[Required work] In the listing below, pick out lines with "Help".

[Data provided]
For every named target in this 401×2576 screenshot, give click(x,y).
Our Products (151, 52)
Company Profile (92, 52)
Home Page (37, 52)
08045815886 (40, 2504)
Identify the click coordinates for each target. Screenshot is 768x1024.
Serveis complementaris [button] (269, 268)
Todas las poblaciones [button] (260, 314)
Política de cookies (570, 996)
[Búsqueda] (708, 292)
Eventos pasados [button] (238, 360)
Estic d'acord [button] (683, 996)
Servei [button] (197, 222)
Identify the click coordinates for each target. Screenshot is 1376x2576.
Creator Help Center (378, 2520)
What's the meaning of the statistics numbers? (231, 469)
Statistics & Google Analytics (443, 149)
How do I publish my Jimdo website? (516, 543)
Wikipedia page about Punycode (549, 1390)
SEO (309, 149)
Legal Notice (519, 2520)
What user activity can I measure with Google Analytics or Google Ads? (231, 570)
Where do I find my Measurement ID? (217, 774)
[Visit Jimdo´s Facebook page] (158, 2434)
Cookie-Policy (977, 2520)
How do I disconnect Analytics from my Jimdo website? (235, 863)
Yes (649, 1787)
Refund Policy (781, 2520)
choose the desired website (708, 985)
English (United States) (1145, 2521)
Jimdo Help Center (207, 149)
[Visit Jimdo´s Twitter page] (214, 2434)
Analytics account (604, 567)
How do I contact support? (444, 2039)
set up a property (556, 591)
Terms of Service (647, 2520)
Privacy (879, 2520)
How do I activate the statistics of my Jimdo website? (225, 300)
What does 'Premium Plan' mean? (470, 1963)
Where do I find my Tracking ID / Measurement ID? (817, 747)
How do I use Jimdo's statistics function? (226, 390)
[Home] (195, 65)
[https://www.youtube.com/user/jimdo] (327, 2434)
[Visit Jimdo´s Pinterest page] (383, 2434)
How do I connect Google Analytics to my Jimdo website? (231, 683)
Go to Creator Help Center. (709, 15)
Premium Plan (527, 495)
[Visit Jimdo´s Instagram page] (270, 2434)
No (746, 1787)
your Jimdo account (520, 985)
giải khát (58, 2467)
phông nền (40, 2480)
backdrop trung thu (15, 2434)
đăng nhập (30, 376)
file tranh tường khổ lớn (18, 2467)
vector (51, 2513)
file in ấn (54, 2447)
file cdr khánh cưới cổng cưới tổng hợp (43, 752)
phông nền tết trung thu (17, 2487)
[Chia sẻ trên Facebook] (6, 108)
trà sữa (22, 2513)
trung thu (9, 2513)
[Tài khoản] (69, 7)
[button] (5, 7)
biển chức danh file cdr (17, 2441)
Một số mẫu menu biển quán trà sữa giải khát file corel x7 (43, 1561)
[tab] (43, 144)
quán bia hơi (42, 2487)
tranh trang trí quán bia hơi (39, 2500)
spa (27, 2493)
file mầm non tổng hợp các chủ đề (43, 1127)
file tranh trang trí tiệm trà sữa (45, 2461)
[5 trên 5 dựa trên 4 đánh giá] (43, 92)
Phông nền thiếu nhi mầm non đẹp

[Result of the task]
Creator Help Center (378, 2520)
Jimdo Help Center (207, 149)
Go to Creator Help Center. (709, 15)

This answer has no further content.